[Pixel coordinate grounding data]
┌──

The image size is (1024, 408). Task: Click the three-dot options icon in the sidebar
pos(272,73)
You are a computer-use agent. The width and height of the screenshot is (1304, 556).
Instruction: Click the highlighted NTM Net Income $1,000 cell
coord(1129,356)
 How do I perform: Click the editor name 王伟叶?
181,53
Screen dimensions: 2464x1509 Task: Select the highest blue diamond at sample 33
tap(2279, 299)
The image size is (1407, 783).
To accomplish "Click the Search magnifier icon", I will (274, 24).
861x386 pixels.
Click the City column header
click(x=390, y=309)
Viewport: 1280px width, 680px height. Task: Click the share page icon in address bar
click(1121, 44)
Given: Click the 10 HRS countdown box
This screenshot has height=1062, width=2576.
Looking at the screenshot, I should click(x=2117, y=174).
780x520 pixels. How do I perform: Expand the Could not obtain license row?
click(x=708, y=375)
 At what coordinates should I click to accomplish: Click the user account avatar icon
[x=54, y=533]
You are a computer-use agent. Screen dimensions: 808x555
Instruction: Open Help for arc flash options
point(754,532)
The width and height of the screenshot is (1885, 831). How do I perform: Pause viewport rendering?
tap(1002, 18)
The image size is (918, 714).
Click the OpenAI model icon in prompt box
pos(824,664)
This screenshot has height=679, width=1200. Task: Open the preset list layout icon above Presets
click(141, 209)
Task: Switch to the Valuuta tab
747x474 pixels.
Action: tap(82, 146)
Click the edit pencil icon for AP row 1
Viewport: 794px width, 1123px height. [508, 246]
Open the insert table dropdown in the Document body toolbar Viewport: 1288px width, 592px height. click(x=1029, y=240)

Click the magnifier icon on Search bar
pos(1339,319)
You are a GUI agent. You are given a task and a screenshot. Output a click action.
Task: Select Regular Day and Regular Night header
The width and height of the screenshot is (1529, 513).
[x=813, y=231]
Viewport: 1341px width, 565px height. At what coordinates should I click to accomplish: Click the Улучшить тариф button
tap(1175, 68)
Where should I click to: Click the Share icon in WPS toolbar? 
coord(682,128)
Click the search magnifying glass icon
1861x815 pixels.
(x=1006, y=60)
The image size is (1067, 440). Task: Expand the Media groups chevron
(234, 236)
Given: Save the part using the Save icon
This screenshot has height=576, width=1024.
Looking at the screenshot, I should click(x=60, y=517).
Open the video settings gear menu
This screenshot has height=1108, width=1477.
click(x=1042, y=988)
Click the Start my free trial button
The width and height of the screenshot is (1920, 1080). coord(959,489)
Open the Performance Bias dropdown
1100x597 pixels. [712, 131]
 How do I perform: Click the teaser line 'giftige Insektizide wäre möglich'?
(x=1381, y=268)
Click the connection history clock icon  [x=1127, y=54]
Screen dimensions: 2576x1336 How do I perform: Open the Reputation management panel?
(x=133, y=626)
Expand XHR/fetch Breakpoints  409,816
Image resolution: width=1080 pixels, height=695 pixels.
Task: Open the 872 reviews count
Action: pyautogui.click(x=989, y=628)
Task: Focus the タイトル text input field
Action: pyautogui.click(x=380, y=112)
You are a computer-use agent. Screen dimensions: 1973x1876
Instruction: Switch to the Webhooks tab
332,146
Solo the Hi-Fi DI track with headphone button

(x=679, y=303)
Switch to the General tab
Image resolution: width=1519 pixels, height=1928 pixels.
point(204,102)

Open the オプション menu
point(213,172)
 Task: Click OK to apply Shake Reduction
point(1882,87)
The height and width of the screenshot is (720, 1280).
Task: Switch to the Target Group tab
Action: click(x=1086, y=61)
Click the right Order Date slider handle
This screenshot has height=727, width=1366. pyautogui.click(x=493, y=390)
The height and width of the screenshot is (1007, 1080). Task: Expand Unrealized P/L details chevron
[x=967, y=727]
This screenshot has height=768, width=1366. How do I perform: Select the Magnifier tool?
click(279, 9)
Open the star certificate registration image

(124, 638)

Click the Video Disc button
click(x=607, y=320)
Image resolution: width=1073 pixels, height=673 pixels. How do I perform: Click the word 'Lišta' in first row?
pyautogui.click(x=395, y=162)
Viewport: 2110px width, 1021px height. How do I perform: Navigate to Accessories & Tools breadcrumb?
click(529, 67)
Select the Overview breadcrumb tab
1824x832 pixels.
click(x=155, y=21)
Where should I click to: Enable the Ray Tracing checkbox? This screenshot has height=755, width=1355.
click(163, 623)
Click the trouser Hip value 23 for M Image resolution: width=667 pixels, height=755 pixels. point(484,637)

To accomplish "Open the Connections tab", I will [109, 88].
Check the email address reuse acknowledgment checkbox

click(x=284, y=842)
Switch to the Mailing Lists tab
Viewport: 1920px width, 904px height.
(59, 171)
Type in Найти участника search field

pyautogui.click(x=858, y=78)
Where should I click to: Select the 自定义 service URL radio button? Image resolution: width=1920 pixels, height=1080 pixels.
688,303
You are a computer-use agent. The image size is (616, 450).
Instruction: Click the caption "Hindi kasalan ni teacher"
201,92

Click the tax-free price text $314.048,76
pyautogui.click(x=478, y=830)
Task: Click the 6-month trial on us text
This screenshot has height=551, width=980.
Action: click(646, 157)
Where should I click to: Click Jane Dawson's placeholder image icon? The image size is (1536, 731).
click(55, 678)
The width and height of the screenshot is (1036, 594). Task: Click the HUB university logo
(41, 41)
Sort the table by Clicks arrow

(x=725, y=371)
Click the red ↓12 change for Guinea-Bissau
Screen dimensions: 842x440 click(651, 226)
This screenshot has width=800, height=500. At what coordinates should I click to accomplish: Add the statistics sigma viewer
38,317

└──

Work to be completed =>
Going from the line that has "Instruction: Click the caption" through the last line of the entries, retype each line exactly as given and add nothing.

Written solution =>
Instruction: Click the caption "Hindi kasalan ni teacher"
201,92

Click the tax-free price text $314.048,76
pyautogui.click(x=478, y=830)
Task: Click the 6-month trial on us text
This screenshot has height=551, width=980.
Action: click(646, 157)
Where should I click to: Click Jane Dawson's placeholder image icon? The image size is (1536, 731).
click(55, 678)
The width and height of the screenshot is (1036, 594). Task: Click the HUB university logo
(41, 41)
Sort the table by Clicks arrow

(x=725, y=371)
Click the red ↓12 change for Guinea-Bissau
Screen dimensions: 842x440 click(651, 226)
This screenshot has width=800, height=500. At what coordinates should I click to accomplish: Add the statistics sigma viewer
38,317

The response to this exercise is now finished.